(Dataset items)
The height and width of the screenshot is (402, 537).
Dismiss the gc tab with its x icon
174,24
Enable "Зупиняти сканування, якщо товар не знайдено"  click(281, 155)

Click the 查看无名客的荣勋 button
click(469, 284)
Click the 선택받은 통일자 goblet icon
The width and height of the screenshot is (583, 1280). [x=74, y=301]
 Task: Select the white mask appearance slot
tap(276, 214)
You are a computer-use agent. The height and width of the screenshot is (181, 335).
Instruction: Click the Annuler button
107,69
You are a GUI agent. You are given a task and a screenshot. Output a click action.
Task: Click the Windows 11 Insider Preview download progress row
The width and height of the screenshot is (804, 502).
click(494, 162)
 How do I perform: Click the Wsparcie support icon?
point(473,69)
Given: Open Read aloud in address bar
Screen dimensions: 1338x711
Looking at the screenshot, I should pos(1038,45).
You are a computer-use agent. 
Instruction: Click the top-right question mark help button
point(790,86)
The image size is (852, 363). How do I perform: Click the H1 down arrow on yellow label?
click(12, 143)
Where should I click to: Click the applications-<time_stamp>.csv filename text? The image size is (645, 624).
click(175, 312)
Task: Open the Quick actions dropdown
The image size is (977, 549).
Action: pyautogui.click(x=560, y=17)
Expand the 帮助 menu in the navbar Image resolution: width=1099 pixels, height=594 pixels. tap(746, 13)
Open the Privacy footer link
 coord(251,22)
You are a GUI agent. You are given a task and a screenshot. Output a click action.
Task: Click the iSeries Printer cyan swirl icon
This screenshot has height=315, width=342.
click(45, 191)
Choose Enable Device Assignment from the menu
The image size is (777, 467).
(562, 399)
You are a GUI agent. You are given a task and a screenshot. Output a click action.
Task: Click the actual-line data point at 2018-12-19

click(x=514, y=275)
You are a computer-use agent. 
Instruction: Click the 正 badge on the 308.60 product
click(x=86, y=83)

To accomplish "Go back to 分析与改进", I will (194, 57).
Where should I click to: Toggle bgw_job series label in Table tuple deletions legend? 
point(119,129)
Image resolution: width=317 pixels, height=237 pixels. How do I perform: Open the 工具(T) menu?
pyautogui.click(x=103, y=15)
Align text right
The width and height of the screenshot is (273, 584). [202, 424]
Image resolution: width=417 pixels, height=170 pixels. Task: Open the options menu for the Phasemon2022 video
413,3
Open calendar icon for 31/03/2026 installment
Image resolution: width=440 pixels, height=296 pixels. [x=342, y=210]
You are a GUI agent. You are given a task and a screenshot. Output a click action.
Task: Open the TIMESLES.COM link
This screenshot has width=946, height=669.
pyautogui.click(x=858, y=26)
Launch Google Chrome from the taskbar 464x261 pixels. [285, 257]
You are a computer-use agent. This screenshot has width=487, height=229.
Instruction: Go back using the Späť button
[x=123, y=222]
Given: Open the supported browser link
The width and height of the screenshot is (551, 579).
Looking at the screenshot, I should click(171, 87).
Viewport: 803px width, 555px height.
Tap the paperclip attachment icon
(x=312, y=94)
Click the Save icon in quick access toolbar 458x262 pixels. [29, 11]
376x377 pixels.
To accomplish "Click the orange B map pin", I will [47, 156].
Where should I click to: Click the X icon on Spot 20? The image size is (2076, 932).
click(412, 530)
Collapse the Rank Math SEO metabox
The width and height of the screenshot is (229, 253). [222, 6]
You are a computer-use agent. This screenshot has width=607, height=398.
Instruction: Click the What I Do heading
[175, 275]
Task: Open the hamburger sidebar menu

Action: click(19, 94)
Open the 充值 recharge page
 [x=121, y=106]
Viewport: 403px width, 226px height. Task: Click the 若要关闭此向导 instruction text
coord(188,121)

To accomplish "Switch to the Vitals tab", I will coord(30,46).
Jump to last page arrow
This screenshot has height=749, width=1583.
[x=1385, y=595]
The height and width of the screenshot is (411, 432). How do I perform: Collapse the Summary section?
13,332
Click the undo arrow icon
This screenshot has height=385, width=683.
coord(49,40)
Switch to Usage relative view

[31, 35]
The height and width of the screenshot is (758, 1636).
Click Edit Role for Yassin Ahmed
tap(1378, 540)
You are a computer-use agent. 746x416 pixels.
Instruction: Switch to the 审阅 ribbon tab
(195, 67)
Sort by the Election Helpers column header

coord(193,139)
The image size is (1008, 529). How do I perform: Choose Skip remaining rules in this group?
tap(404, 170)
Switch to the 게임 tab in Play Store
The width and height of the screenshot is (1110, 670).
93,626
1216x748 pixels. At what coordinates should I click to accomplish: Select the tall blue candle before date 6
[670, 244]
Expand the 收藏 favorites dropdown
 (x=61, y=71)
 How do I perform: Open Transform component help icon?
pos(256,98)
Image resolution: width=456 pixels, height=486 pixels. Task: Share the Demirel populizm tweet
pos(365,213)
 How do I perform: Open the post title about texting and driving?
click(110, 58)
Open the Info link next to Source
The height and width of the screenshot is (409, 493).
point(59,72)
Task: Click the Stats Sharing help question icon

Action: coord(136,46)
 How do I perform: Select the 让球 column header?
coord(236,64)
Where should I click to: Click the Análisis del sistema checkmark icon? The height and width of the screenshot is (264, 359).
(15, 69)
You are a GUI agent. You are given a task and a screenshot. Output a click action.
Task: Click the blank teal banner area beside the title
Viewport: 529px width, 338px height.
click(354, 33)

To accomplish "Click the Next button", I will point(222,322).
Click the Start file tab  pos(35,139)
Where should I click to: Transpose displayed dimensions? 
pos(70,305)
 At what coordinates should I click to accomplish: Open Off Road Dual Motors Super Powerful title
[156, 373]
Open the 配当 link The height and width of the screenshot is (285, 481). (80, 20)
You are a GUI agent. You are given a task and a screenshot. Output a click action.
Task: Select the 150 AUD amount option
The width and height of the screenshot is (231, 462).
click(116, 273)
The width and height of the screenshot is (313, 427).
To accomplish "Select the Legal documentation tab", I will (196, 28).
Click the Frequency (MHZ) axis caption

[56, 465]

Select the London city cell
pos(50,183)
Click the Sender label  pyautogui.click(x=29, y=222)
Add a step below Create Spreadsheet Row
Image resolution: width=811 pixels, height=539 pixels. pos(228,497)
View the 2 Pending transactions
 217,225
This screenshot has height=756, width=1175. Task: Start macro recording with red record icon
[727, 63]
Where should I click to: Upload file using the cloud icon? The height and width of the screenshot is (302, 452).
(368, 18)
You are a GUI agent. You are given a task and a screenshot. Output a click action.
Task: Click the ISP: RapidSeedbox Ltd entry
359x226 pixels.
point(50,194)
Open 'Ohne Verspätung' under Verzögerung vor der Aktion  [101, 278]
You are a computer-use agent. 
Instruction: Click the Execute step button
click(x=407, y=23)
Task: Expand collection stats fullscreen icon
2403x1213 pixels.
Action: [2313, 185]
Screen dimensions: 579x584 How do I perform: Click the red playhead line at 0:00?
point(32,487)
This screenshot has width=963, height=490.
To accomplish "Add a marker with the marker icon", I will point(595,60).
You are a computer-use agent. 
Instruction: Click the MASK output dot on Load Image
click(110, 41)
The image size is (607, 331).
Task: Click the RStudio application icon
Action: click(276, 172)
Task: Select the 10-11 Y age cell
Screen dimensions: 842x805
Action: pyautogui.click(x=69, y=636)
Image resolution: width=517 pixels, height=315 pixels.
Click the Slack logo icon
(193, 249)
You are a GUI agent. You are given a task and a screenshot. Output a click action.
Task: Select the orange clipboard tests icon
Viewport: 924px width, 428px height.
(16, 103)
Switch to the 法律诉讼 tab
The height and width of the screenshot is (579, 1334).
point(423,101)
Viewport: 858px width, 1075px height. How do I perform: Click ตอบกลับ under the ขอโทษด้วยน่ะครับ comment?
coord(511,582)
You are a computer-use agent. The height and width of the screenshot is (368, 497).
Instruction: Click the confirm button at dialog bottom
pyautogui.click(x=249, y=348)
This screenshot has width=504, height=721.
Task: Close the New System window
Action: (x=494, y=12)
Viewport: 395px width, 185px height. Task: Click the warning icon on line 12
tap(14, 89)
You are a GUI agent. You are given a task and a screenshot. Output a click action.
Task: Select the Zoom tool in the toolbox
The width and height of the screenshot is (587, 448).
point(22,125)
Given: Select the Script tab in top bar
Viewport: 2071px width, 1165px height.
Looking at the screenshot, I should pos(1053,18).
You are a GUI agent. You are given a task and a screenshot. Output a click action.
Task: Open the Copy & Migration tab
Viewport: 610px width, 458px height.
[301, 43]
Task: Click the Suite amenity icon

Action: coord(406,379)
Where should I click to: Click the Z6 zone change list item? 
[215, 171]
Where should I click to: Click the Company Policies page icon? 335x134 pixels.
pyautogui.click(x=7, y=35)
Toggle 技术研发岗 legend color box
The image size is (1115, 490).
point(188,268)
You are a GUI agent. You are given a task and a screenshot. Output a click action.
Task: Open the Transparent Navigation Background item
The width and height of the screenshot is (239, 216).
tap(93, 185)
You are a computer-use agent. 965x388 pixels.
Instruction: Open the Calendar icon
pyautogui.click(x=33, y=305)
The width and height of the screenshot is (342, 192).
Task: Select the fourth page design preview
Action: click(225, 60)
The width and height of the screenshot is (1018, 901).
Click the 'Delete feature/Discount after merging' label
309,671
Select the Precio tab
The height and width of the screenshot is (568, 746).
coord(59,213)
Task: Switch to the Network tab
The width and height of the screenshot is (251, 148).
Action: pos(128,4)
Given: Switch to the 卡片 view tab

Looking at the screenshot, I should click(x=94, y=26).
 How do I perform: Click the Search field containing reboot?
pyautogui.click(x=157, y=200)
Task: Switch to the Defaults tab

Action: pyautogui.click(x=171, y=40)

**The problem:**
Go through the data and return each line where the word "orange" appears.

**Answer section:**
To accomplish "Click the orange B map pin", I will [47, 156].
Task: Select the orange clipboard tests icon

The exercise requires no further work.